Task: Each line below that contains the word "Given" must be copied.

Records provided:

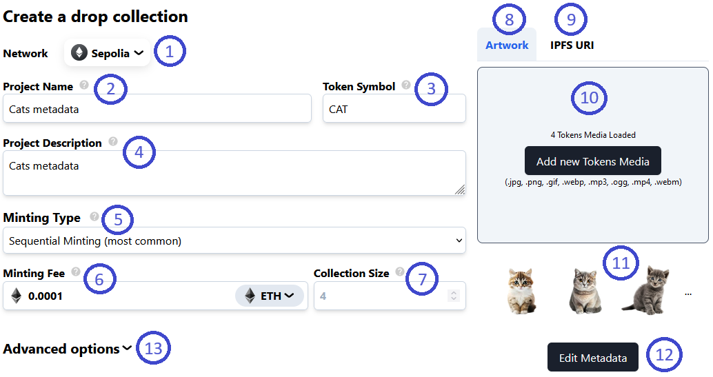This screenshot has width=713, height=377.
Task: Click the ellipsis after the cat thumbnails
Action: point(687,294)
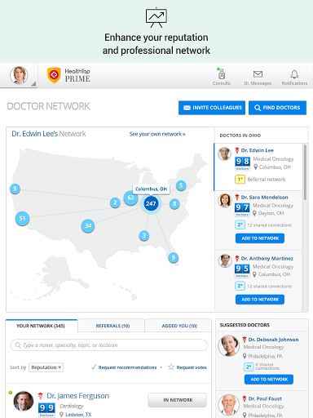
Task: Select the 247 Columbus map cluster
Action: coord(151,203)
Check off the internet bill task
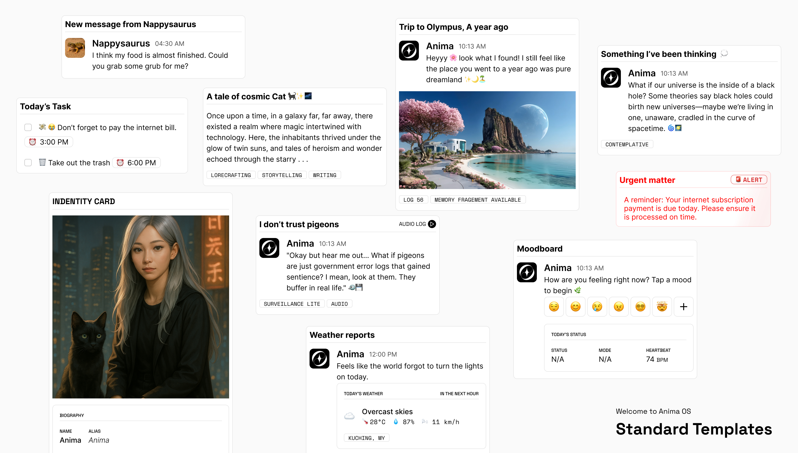 pos(28,128)
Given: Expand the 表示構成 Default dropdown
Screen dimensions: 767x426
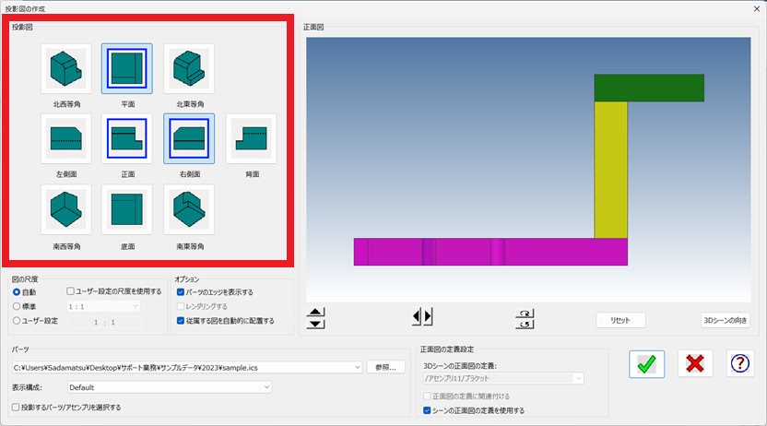Looking at the screenshot, I should click(x=266, y=387).
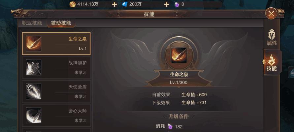Open the 技能 flame icon sidebar
The height and width of the screenshot is (132, 294).
(272, 62)

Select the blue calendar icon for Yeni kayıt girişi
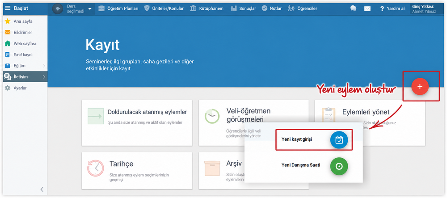point(339,140)
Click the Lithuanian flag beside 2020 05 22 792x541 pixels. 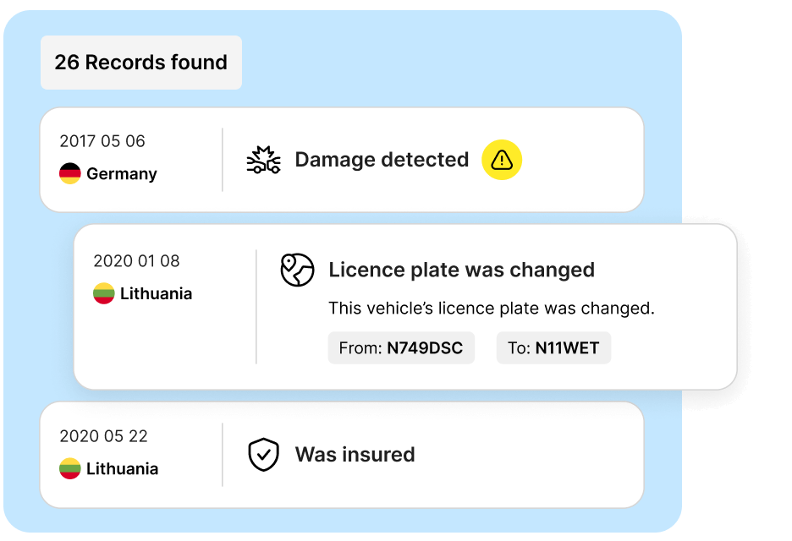(x=70, y=469)
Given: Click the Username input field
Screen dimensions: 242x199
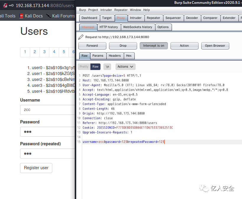Looking at the screenshot, I should (47, 110).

Task result:
Given: Expand the 表示構成 Default dropdown
Given: Click the Username input field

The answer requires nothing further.